Gaert Vanden Wijngaert/Syfy
Ghost Hunters International's Kris Williams
When she was in the fourth grade, Kris Williams worked on a school project that combined her love of history and genealogy. Back then she has no idea this would one day lead to her becoming part of The Atlantic Paranormal Society (TAPS) and the popular Ghost Hunters TV franchise.
Williams comes from a close-knit family that is no stranger to the paranormal. “My mom grew up in a house that was very active [with paranormals], and my father’s side has had several experiences over the years,” she says.
Despite her family’s past experiences, Williams is a self-proclaimed skeptic who needs to see, hear or feel things for herself and is equally as prepared to believe in them as she is to try to debunk them. It was her strength to stand by her convictions coupled with her keen analytical skills and passion for history as well as research that led to TAPS founders (and GH lead investigators) Jason Hawes and Grant Wilson inviting her to join their team.
“Jason and Grant felt my experience with researching the dead through genealogy would carry over well in the field of the paranormal,” notes Williams. “They also felt they needed a no-nonsense, rational female who didn’t scare easily and could also stand her ground in a group made up of mainly men."
After spending a little over three years as a researcher and an investigator on Ghost Hunters, Williams moved over to the GH spin-off series Ghost Hunters International where she was recently promoted to co-lead investigator alongside Barry FitzGerald. GHI’s third season premieres on Syfy this coming Wednesday, July 13 at 9:00 p.m. EST/PST. In the first episode, “Rising from the Grave: Trinidad,” the GHI team treks through the rainforests of Trinidad to investigate sightings of the long dead Charles Joseph, Count de Loppinot.
“As far as I know, Loppinot was a count who came from France and set up this cocoa plantation in the middle of Trinidad,” says Williams. “It’s said that the count was very cruel to his slaves, and, in fact, he had a hanging tree, which is one of the locations we investigated. There are several reports, one of which is that Loppinot rises from the grave on a white horse and rides the horse over to the tree.”
In the next episode, “Sensing Evil: Argentina & Trinidad,” the team investigates a former leper colony on Chacachacare Island. While in Argentina, they check out the Frigorifico Meat Packing Plant where the ghosts of four murdered workers are still seen throughout the halls. With different countries come different myths, superstitions, and beliefs.
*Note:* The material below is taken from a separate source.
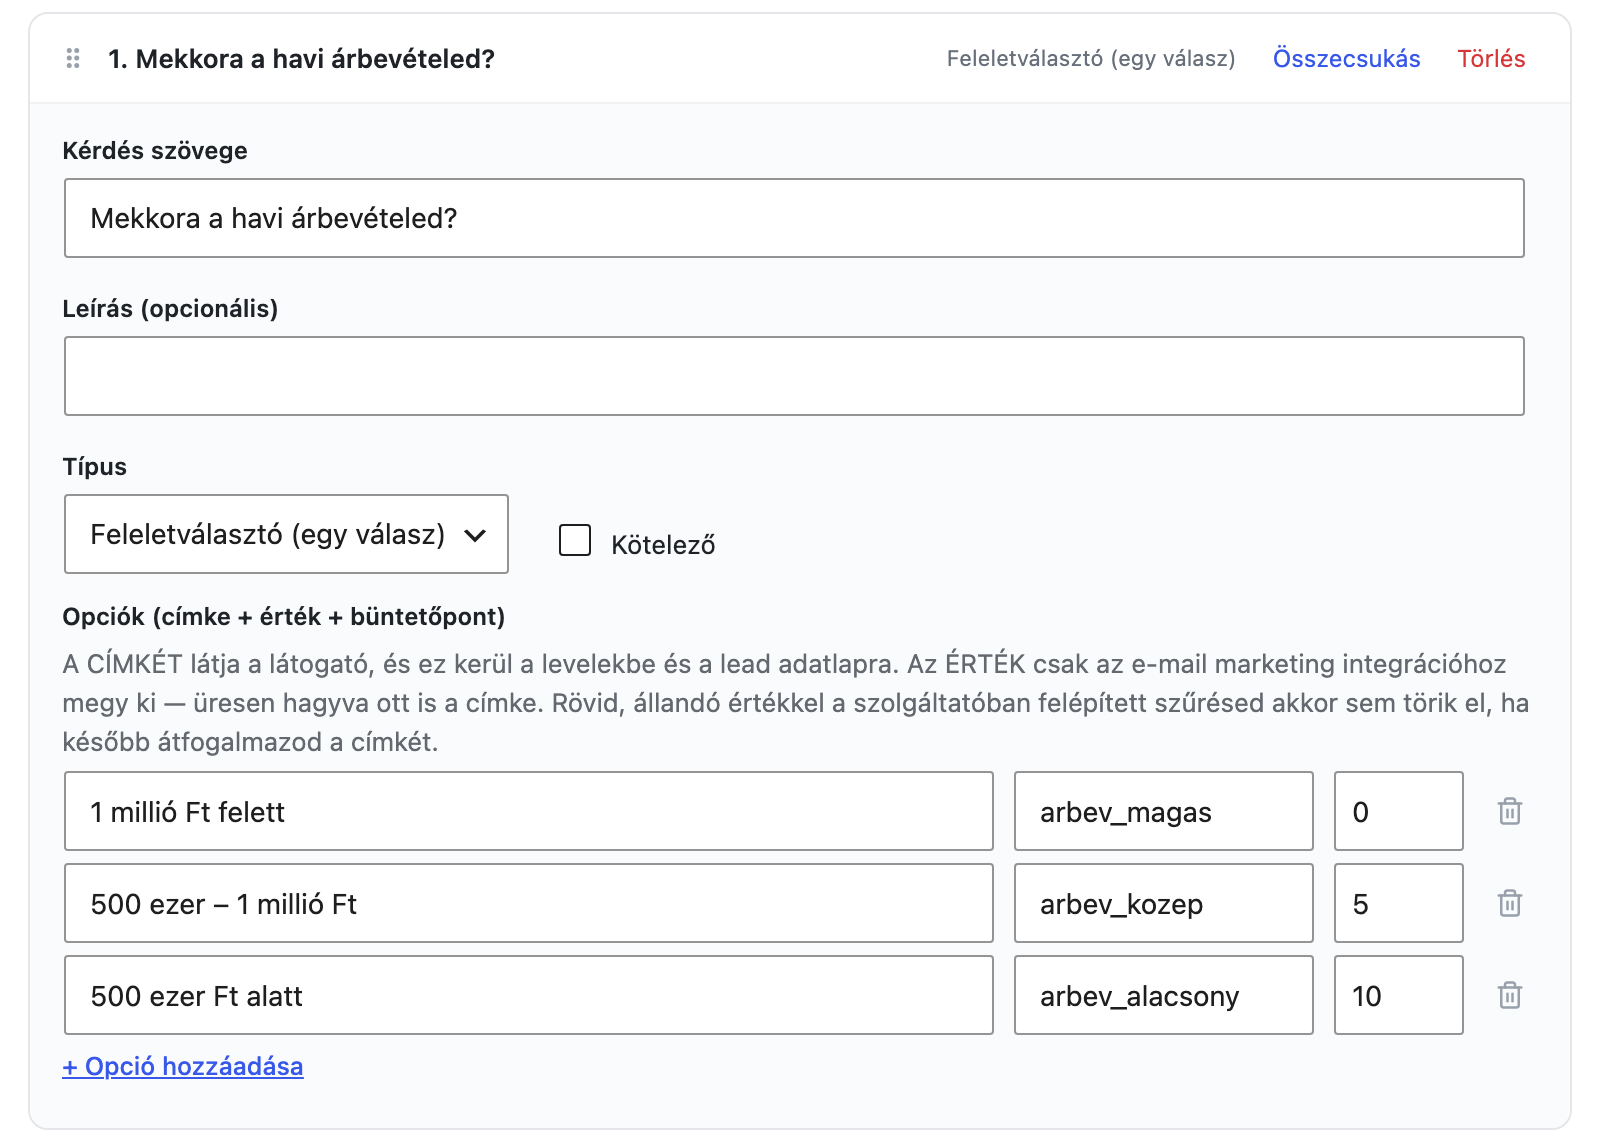Delete the '1 millió Ft felett' option

tap(1509, 811)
How does that affect the GHI team's investigations?
“That’s been challenging for us because there’s a certain way we tackle things that [sometimes] goes against the local culture and beliefs,” explains Williams. “The big thing in Trinidad was the story of the Soucouyant, which appears as a fireball. It’s said that she will appear as an old woman, peel her skin away, and turn into a fireball. The locals are afraid of her and it’s something that they scare their children with to keep them from going into the jungle.
“It’s really interesting to see and hear the cultural differences in the various countries that we visit. When you’re in the States, you’re familiar with what people here believe in. However, once you start to go outside the U.S., you get to see those differences, and I have to say that I’m learning a great deal more being a part of an international show.”
Other destinations visited by the GHI team this season include Castle Rising in England, Rusten Castle on the Isle of Man, Spike Island in Ireland, which was the last port of call for the ill-fated Titanic before she set sail across the Atlantic, a workhouse in Roe Valley, Northern Ireland, Riccarton Racecourse Hotel as well as Napier Prison in New Zealand and finally American Samoa and a former girls’ school buried deep within the dense jungle. Having spent almost five years investigating these and other paranormal hot spots, does Williams still hold as strongly onto her skepticism?
“I believe in the paranormal and I’ve had a lot of strange experiences that I still can’t explain,” she says. “But I don’t believe that every place we go to is haunted and it’s our job to try to figure out what’s going on there.
“I’ve always been the one who asks, ‘Okay, what are we labeling this? Is it a ghost, a person who has passed on or is just a matter of something our science hasn’t caught up to yet that’s completely rational and explainable?’
“I’m constantly battling with myself because we’ll go to a location and maybe one or two of us will experience something and the rest of us won’t. So you might go a while in between a big, in-your-face experience, and you really start to question yourself and what you saw. Even so, I enjoy what we do. I enjoy the history of it, and I’m kind of hoping that I can prove the skeptic in me wrong. I’m still in it for that reason, and it seems like every experience you have might give you a couple of answers, but they also leave you with a whole bunch of questions. It’s kind of addictive,” enthuses Williams.